The film's original release title is Le mystère Saint-Val, and it was released in the United States in 1945 under the English title of St. Val's Mystery. It was then released in Denmark on 23 October 1950 as Det mystiske slot and in Portugal on 1 June 1954 as Fernandel, Polícia Amador.

==Plot==
An insurance-office clerk Désiré Le Sec (Fernandel) dreams of being a great detective. The clerk's uncle (Marcel Carpentier) is his boss at that agency, and sends Désiré out on a frivolous mission to Saint-Val Castle, where the master of places has been found dead through mysterious circumstances. Désiré uncovers a real life murder and becomes mixed up with the murder case, ending up spending a night in the forbidding and spooky old Saint-Val castle.

==Cast==

- Fernandel as Désiré Le Sec
- Jean Davy as Max Robertal
- Marcel Carpentier as L'oncle de Désiré
- Marcel Pérès as Le brigadier
- Erno Crisa as Le vagabond
- Jean Dasté as L'huissier
- Alexandre Rignault as Antoine
- Pierre Renoir as Dartignac
- Paul Demange
- Viviane Gosset as Suzy
- Arlette Guttinguer as Rose
- Germaine Kerjean as Madame De Saint-Val
- Maxime Fabert

==Reception==
The film was a big hit in France, recording admissions of 2,397,153.

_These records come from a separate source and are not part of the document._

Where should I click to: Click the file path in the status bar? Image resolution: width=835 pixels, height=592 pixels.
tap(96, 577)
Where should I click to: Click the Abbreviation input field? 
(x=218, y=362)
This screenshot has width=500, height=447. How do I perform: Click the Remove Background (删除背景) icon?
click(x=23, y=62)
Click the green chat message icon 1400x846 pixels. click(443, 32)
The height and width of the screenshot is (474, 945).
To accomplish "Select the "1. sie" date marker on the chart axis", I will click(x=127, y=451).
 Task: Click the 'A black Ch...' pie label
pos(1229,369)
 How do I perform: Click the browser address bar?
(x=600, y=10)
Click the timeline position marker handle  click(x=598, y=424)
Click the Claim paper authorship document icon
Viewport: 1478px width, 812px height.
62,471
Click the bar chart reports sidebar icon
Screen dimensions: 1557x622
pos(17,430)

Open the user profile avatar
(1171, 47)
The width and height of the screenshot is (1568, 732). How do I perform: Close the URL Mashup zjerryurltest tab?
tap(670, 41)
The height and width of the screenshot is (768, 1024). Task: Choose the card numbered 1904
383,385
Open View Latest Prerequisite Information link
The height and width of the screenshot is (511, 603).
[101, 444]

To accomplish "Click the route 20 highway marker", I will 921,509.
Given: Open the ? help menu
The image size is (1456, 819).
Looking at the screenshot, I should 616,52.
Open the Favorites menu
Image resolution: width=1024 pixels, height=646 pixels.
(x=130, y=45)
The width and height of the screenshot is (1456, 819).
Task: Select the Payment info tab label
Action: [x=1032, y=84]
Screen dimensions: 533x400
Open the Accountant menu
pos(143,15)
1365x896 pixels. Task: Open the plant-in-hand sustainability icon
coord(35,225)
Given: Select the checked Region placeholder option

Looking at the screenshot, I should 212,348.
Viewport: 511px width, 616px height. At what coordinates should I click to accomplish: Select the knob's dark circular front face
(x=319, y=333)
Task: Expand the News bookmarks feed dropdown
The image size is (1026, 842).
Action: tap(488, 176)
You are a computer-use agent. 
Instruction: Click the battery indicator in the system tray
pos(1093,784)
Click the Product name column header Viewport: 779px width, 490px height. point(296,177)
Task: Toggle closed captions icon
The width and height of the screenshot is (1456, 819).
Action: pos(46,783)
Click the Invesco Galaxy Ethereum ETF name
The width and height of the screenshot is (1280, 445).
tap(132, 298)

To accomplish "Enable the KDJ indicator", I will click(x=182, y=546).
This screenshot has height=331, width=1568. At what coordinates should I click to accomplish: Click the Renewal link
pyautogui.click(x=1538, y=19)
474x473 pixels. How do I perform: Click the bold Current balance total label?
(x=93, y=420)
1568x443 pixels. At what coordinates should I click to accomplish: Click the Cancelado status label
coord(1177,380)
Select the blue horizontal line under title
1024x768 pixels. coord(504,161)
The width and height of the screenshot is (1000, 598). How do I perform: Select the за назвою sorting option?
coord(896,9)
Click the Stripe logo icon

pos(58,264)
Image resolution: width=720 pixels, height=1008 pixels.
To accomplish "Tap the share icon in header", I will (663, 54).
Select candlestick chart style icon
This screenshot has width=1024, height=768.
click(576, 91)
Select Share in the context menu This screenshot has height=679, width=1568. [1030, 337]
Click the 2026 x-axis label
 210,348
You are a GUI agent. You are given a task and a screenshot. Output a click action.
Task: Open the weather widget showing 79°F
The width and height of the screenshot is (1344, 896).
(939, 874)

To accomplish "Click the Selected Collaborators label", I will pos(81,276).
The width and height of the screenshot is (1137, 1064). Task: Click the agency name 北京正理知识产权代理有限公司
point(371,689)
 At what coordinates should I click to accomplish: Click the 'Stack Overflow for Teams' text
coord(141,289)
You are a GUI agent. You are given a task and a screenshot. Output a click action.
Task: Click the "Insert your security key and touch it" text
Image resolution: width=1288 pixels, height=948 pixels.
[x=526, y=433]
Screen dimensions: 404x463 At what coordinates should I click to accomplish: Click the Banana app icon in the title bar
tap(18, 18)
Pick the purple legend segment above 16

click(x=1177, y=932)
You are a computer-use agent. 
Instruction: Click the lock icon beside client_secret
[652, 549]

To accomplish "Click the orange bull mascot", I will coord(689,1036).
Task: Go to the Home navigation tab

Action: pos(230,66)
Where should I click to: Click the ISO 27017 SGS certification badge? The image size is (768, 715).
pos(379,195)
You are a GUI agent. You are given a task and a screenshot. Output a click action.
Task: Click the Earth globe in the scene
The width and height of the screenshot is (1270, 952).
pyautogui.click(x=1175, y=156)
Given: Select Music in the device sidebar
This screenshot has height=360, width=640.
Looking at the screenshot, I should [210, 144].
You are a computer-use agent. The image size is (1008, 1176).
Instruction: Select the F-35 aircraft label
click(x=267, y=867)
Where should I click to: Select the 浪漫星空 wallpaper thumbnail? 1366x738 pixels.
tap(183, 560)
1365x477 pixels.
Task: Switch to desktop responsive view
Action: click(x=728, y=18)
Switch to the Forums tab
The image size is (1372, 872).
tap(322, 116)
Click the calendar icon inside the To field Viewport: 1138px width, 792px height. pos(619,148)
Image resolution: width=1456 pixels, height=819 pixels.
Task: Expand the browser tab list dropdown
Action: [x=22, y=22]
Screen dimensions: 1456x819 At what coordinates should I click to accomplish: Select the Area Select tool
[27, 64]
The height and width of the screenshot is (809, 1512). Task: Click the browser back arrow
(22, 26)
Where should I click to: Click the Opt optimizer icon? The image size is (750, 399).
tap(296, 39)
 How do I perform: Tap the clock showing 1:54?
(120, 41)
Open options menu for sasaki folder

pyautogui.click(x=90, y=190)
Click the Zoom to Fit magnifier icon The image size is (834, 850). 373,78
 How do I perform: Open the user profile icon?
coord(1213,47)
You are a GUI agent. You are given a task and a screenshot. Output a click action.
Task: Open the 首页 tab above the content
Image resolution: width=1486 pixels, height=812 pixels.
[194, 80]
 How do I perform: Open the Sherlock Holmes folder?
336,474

James Travers of Film de France offered that the film appears to have borrowed its plot from Ten Little Indians but with a "decidedly unfunny comic twist". When seen with the now-removed musical numbers it contained in its original release, the film "was probably more digestible". Summarizing, Travers felt the gags were predictable, the plot "hackneyed and pedestrian", and the "unimaginative pay-off definitely does not reward" the viewer., concluding that this marked the film as "clearly not Fernandel's finest hour".